Which begs the question, what caused the sudden u-turn by the SNB that prevented them from carrying out the move in a more gradual and responsible manner. The only explanation I can come up with is that the move relates to the upcoming ECB press conference in which Mario Draghi is expected to announce a new bond buying program, one that the markets now believe will be much larger than initially thought based on the actions of the SNB.

If the SNB had prior warning of this, and this is just purely speculation, it may have decided that the floor would be extremely difficult to defend given its level of reserves and therefore opted to declare defeat. If this is the case then that again begs the question of why the SNB and ECB didn't think this through and do it in such a way that this could have been avoided. These people are meant to be the experts and yet they have acted in such a way that caused significant harm to the markets, something most people could have predicted would happen.

While the markets have stabilised a little, the damage caused could have a longer term impact on the markets. It will be interesting to see in the coming weeks what this does to liquidity and volumes in the forex markets, with many predicting that this may do significant damage for the foreseeable future.

Moving on from the idiotic actions of the SNB, we do have other things to focus on today, with key inflation figures being released for the eurozone and the US, two countries who's monetary policies could not be headed more in different directions. While the ECB is hoping to launch its first quantitative easing program, a little over six years after the Fed did the same thing, the Fed is looking to raise interest rates in the middle of this year as the economic recovery gathers pace and the country closes in on what the central bank deems full employment.

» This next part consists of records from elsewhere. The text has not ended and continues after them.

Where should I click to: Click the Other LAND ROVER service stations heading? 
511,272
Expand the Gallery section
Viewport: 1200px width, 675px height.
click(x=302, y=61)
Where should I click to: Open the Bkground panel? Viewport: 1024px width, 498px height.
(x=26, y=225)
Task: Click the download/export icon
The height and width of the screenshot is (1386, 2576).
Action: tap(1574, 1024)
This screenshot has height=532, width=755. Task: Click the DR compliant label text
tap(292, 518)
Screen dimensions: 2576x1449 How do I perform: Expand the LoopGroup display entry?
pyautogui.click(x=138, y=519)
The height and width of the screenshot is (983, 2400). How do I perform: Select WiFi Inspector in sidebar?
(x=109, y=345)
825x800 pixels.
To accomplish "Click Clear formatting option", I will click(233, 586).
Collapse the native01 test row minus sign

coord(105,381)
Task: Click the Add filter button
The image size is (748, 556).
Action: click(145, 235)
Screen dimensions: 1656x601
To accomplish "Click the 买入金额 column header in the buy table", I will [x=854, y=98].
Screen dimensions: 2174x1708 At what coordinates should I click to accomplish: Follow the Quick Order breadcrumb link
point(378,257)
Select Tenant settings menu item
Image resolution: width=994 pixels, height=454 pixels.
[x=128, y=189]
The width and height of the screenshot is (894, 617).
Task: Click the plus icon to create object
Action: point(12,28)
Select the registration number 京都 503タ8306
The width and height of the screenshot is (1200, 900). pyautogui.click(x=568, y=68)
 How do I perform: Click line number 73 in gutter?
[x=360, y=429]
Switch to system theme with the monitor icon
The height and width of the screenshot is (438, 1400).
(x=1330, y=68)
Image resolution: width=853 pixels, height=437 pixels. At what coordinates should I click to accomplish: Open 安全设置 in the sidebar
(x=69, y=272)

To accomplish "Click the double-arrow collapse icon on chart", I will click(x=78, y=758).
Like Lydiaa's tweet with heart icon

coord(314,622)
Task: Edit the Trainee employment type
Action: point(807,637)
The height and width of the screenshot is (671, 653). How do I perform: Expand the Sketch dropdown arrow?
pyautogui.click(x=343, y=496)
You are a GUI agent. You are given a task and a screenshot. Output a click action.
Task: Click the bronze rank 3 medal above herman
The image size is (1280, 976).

The final eurozone CPI reading for December is expected to confirm that the region fell into deflation for the first time since October 2009, making it incredibly likely, especially after yesterday's events, that the ECB will announce its QE program next week. In the US, we're also seeing oil prices have a disinflationary impact, although not even close to the same extent with the CPI seen falling to 0.7% from 1.3%, while the core reading is seen remaining at 1.7%. With rising wages seen bringing inflationary pressures, there is very little concern about the inflation outlook in the US and in fact, the Fed expects inflation to return to its 2% target, opening the door to that first rate hike.

The FTSE is expected to open 33 points lower, the CAC 23 points lower and the DAX 47 points lower.